When I was a little older, she indulged my love of figure skating by sewing skating outfits for my Barbie dolls. And she was my most understanding ally when my parents didn’t let me go to a rock concert.
When I left for college in the United States, Grandma handed me three embroidered handkerchiefs at the airport. “Sometimes one just has to have a good cry,” she said.
My brother stayed at home, and during Grandma’s weekly visits he was the one who spent hours in the kitchen while she baked cookies. During my summer and Christmas visits, I could never seem to find the old connection with Grandma.
Now that I was married and in charge of a household, Grandma and I found a whole new connection.
The best part about cooking with Grandma is listening to her stories. She had a difficult life, but her anecdotes are always cheerful.
Her stories always start with “You know, the way it used to be …” Members of her family weren’t very imaginative with names. The men are named Sandor (Alexander) and its variations (Sanyi, Sanyika, etc.). The women are Terez (Theresa) and its variations: Terka, Terike, etc. Thus, Grandma’s stories are always confusing. But it doesn’t matter. The tales of her small village, her many siblings, and the hot summer days she spent working on the fields are fascinating.
Like the story about how much she loved school and how sad her teacher was when my grandmother dropped out in sixth grade. “I was my teacher’s favorite,” she says. But after her mother’s death she had to stay at home and help with her seven brothers and sisters. “I had the most beautiful handwriting,” she goes on, “and the teacher asked me to correct older students’ tests.” The teacher recognized her 20 years later as she sat on a park bench, her son (my father) in a baby carriage.
She graduated from eighth grade the day I was born in 1976.
Grandma has a large library of knowledge, but not because she went to school or has degrees. She solves at least five crossword puzzles a day and seems to know everything about history, geography, politics, and biology. She knows how to cook, how to bake.
She is also an avid sports fan, even though she doesn’t know how to swim or ride a bike. Her favorites are winter sports. She can name the members of the 1986 Swedish giant slalom team. I think she secretly learned English as well, because she seems to understand every word on EuroSport and knows when to tune in to see the women’s biathlon.
While we are waiting for the water to boil, we watch television together and root for the Finns, Grandma’s favorites.

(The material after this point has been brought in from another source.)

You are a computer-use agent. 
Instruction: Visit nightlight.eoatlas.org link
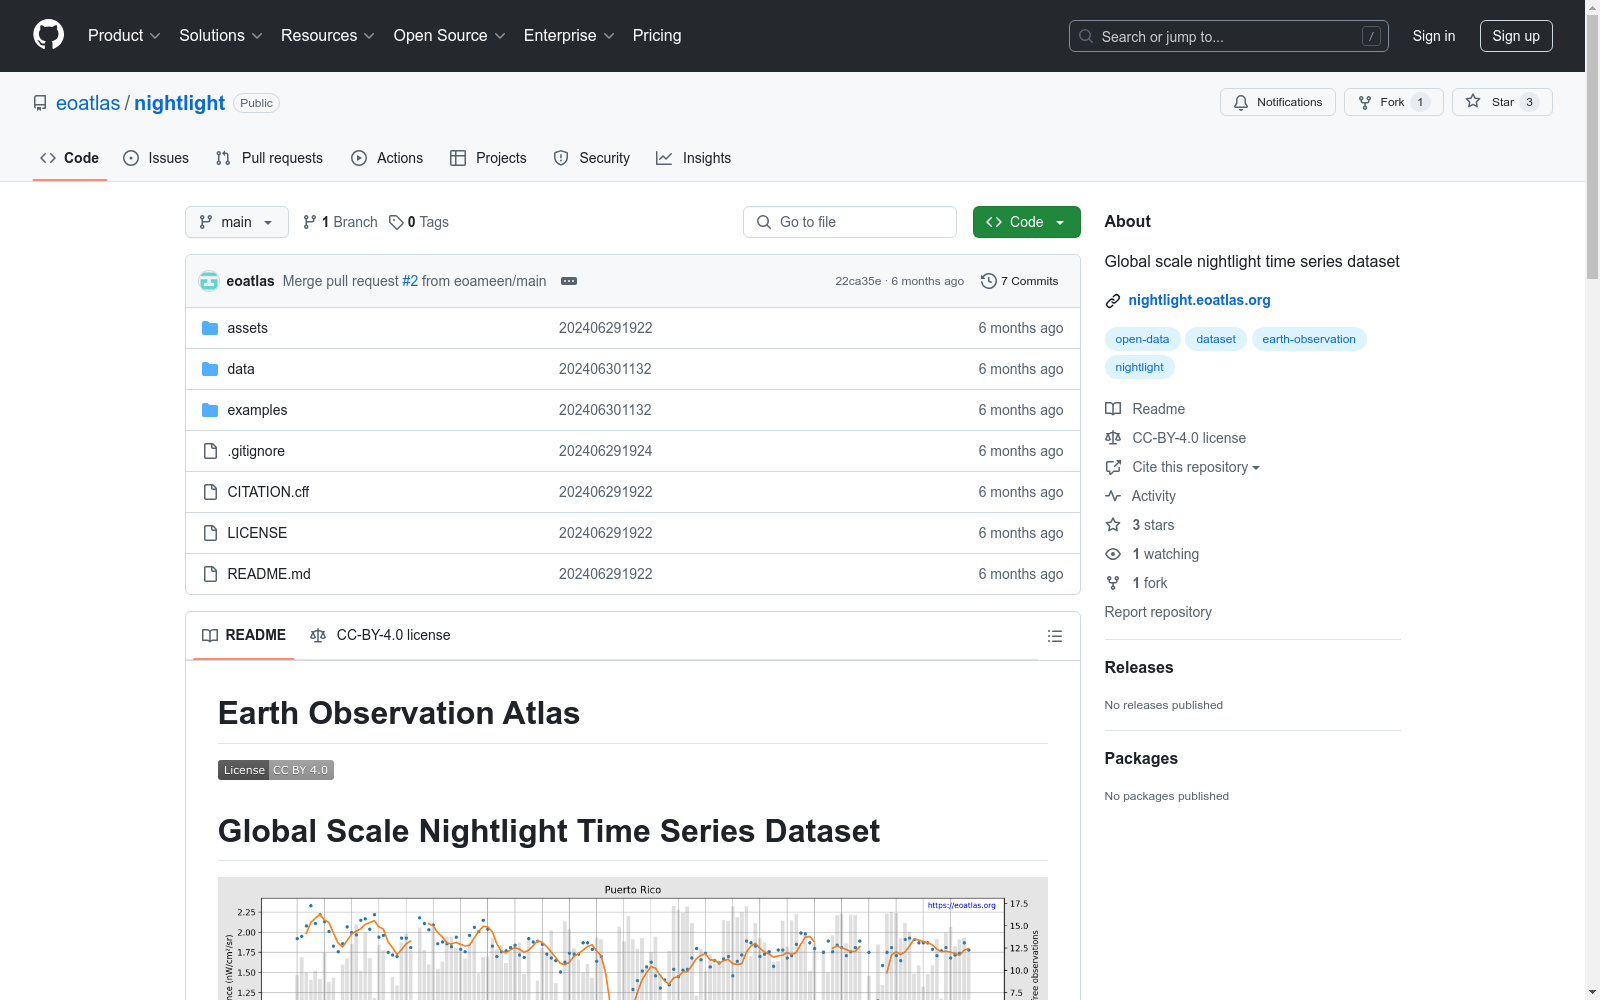(1199, 300)
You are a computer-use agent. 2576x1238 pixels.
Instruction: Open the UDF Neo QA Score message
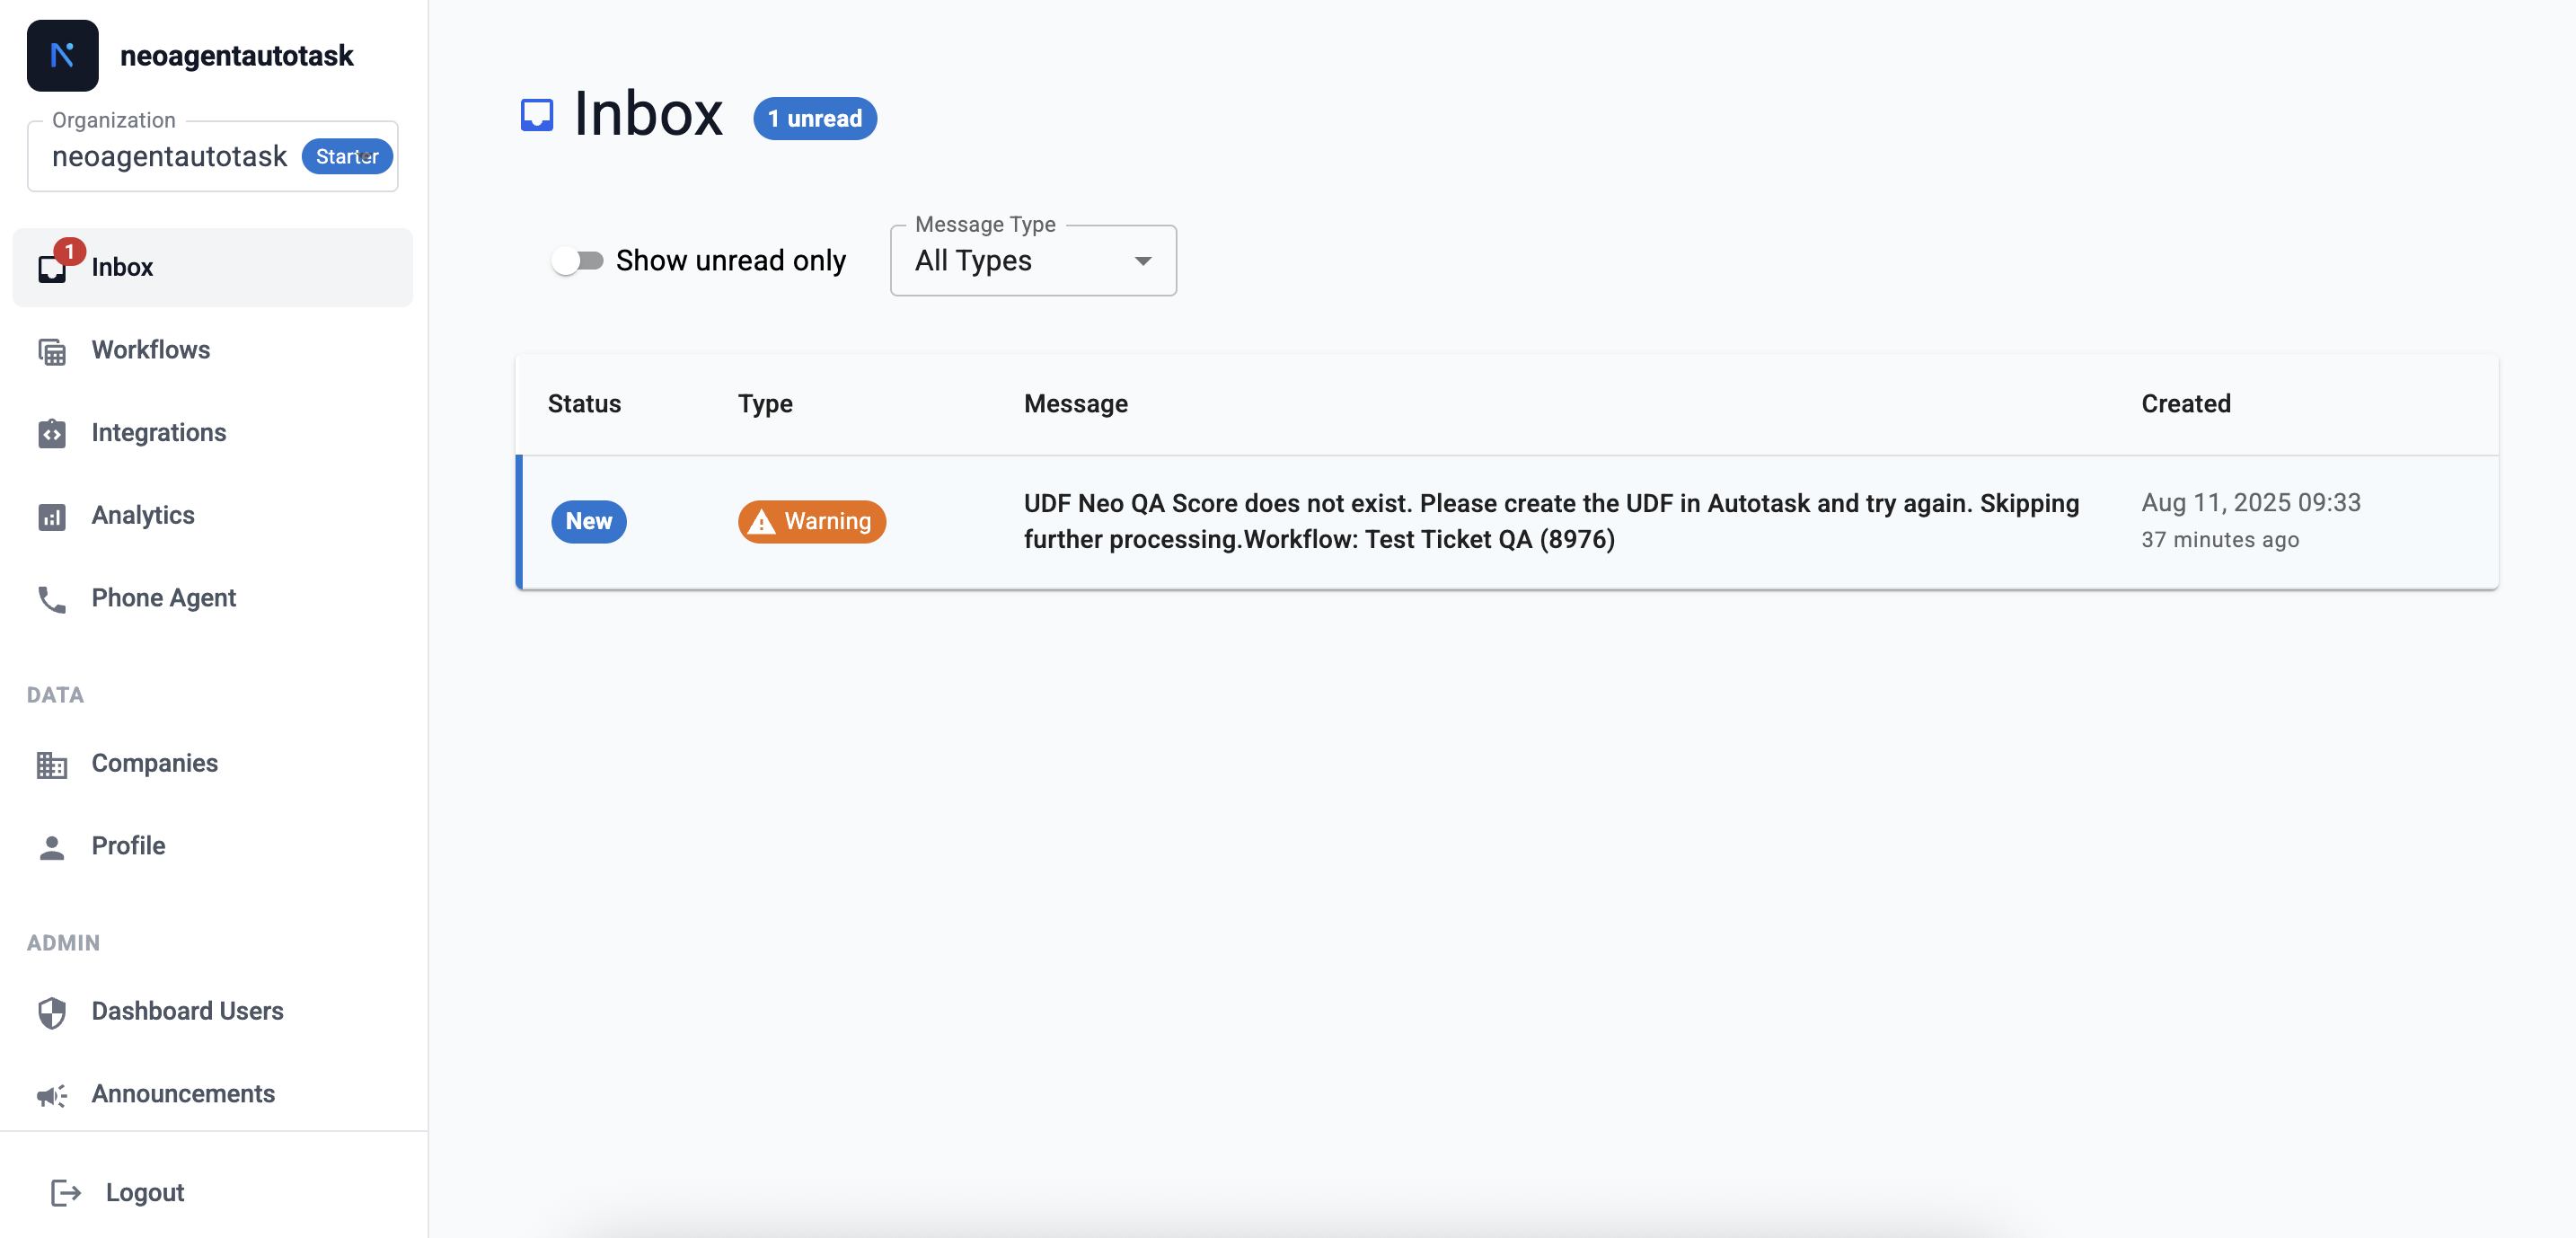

During commercials we check on the food and Grandma dispenses marriage advice. “You are not going to get mad at me, are you?” she asks before passing to me this secret to marital bliss: “Discuss everything with your husband and make him feel like he is the master of his house, even though quietly you are doing things your own way.
“That is all I am going to tell you,” she assures me as she measures salt into her palm.
Later we move on to making desserts. My first attempt at rolling dough fails and Grandma grabs the rolling pin out of my hands.
“The problem,” she says, “is that you are trying too hard; you want it to be too good.” I wipe away a few tears. I can’t even roll dough. What kind of a wife am I going be?
“Don’t worry, you will learn when you are a grandma,” she encourages, and I feel strangely comforted.